Often, what you are trying to parse can been seen as file of records. Consider this input, for example:

1 |This is a line\
  |that continues
  |This is a new line
  |So is this
5 |But this one \
  |continues \
  |for \
  |several lines.

Many readers will be familiar with this pattern. Each line that ends with a “\” is interpreted as continuing on the next line. So this file consists of four records. We can parse it with this grammar:

  |records = record+ .
  |record = simple-value | extended-value .
  |-simple-value = ~[#a]*, ~["\"], -#a .
  |-extended-value = ~[#a]*, "\", #a, -record .

to obtain:

 1 |$ coffeepot -g:lines.ixml -i:lines.txt -pp
   |<records>
   |   <record>This is a line\
   |that continues</record>
 5 |   <record>This is a new line</record>
   |   <record>So is this</record>
   |   <record>But this one \
   |continues \
   |for \
10 |several lines.</record>
   |</records>

Starting with version 1.99.10, CoffeePot offers an alternative approach. You can use the “--record-end” option to tell CoffeePot to break the file into records for you, and then parse each record with your grammar.

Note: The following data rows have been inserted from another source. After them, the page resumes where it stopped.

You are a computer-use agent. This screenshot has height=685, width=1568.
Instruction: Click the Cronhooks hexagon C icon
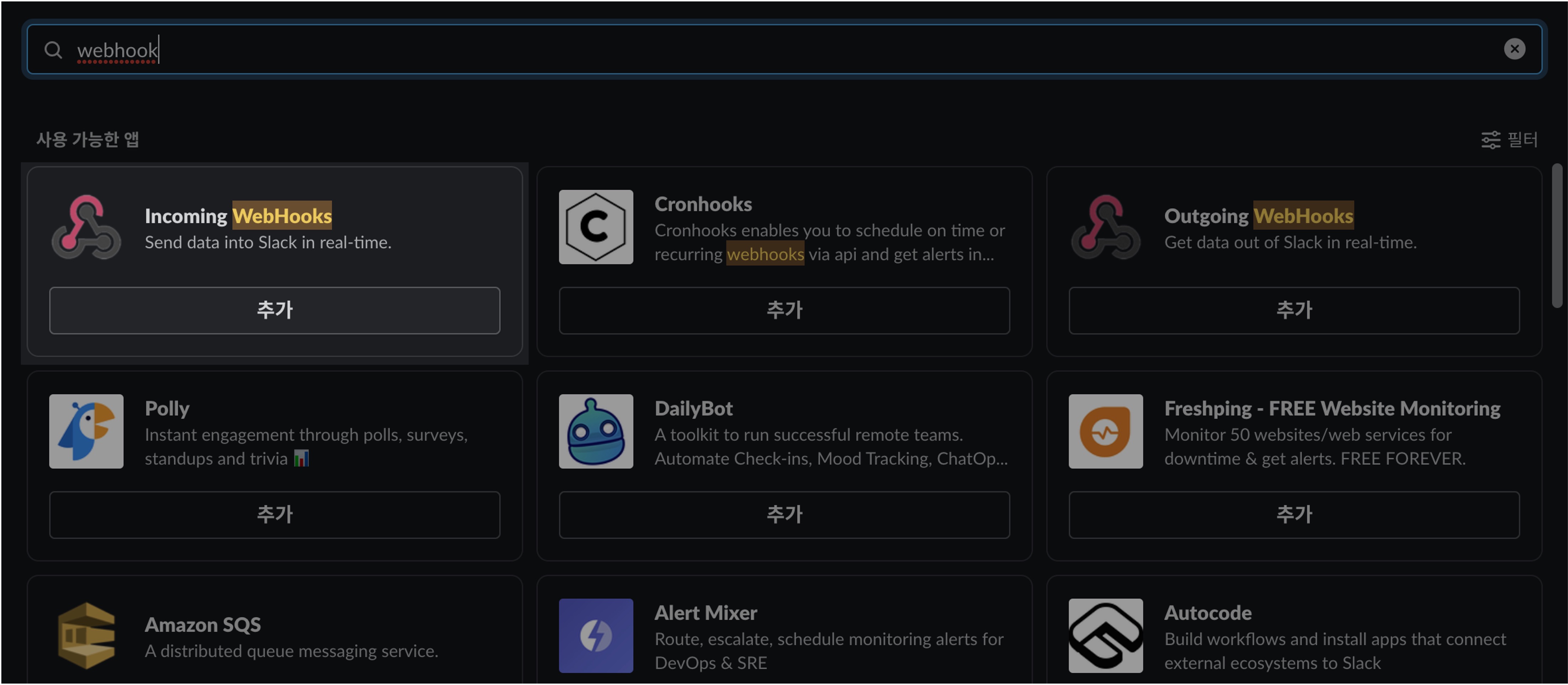coord(596,227)
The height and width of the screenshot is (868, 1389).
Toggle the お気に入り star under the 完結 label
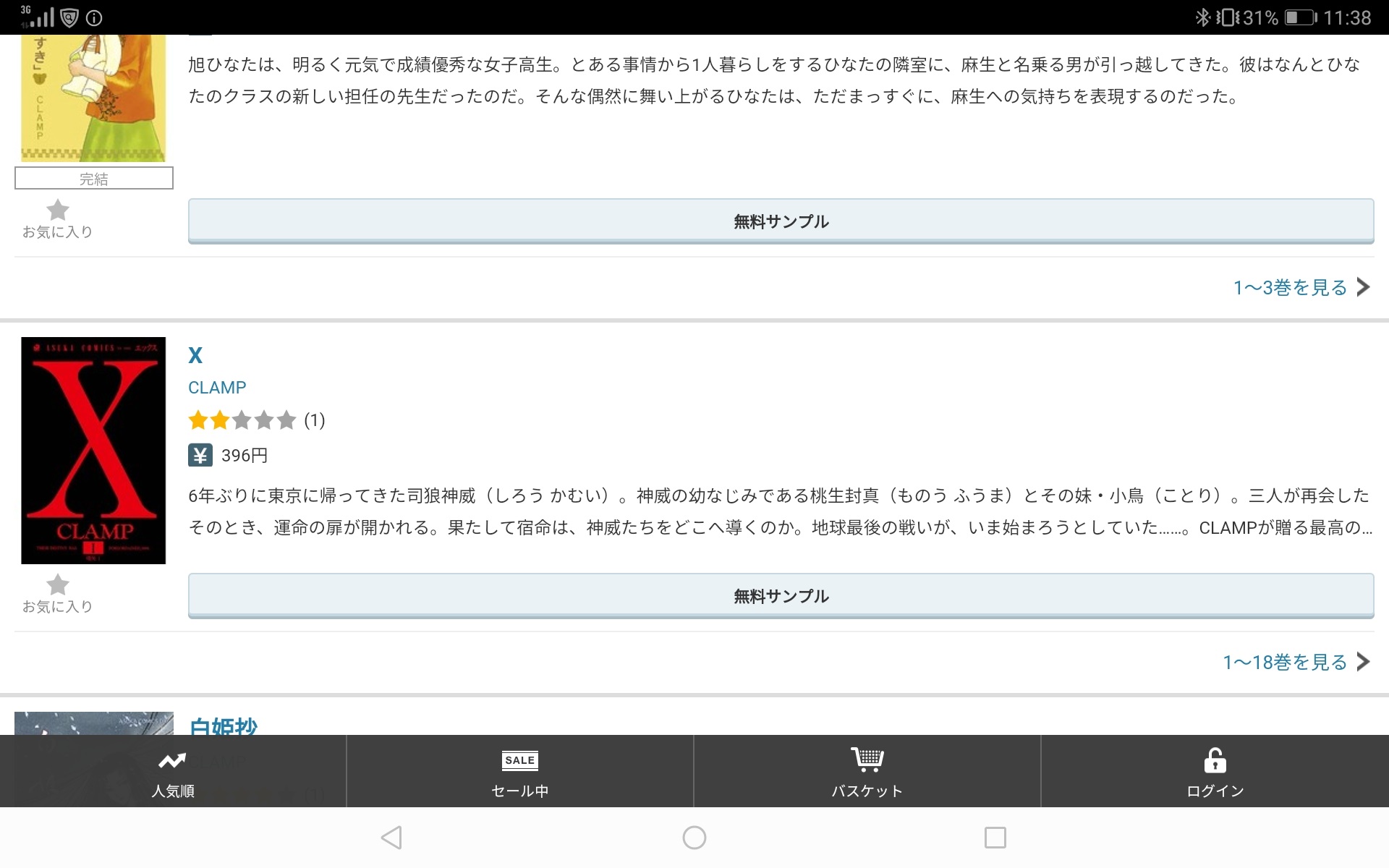pos(58,210)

With this approach, you can use a simpler grammar:

  |record = ~[]*.

To obtain the same result:

 1 |$ coffeepot -g:line.ixml -i:lines.txt --record-end:"([^\\\\])\\n" -pp
   |<records>
   |<record>This is a line\
   |that continues</record>
 5 |<record>This is a new line</record>
   |<record>So is this</record>
   |<record>But this one \
   |continues \
   |for \
10 |several lines.</record>
   |</records>

You can embed the regular expression in the grammar with a pragma so that you don’t have to deal with double-escaping the backslashes (once for the shell and once for the regular expression).

There’s a corresponding “--record-start” option for the case where the records are more easily identified by their beginning than their end.

In either case, capture groups are preserved and everything else is discarded.

For some inputs, using record splitting in this way may result in dramatically improved performance and/or simpler grammars.